Exercise instructions
Write out the stretch of the school district budget workshop report from "Jesse identified the" through "is roughly 39%.".

Document extract
The Ravena-Coeymans-Selkirk Central School District board held a budget workshop where district staff presented a three-part budget proposal, recommended a 3.56% tax-levy increase and described a safety-focused capital proposition and vehicle purchases that will appear on the budget vote.
Business/staff presenter Jesse summarized key figures and drivers in the proposed budget. He described a multi-million-dollar spending plan that he characterized in the meeting as a district proposal and said the change year-over-year is about a $2.3 million increase (presenter cited the total budget figure in meeting materials). “This year we're going to be proposing a $56,056,900 budget. It is a $2,300,000 increase,” Jesse said during the presentation (transcript wording provided by staff presentation; exact formatting in slides may differ).
Jesse identified the major budget drivers: contract obligations (salary increases negotiated in collective bargaining), health-benefit cost increases (including a cited pharmaceutical-premium rise and about a 9.5% increase in health premiums for the consortium), increases in employer retirement contributions (ERS at 16.5% projected) and higher debt service tied to capital projects and bus purchases. He said program (instructional) spending represents roughly 77% of the budget and that local revenue is expected to provide about 51% of revenue while state aid is roughly 39%.

Recorded data

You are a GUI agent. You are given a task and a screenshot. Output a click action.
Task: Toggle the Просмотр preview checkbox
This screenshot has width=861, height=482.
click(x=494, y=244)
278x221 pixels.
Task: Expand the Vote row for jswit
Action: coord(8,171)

Solved exercise
Jesse identified the major budget drivers: contract obligations (salary increases negotiated in collective bargaining), health-benefit cost increases (including a cited pharmaceutical-premium rise and about a 9.5% increase in health premiums for the consortium), increases in employer retirement contributions (ERS at 16.5% projected) and higher debt service tied to capital projects and bus purchases. He said program (instructional) spending represents roughly 77% of the budget and that local revenue is expected to provide about 51% of revenue while state aid is roughly 39%.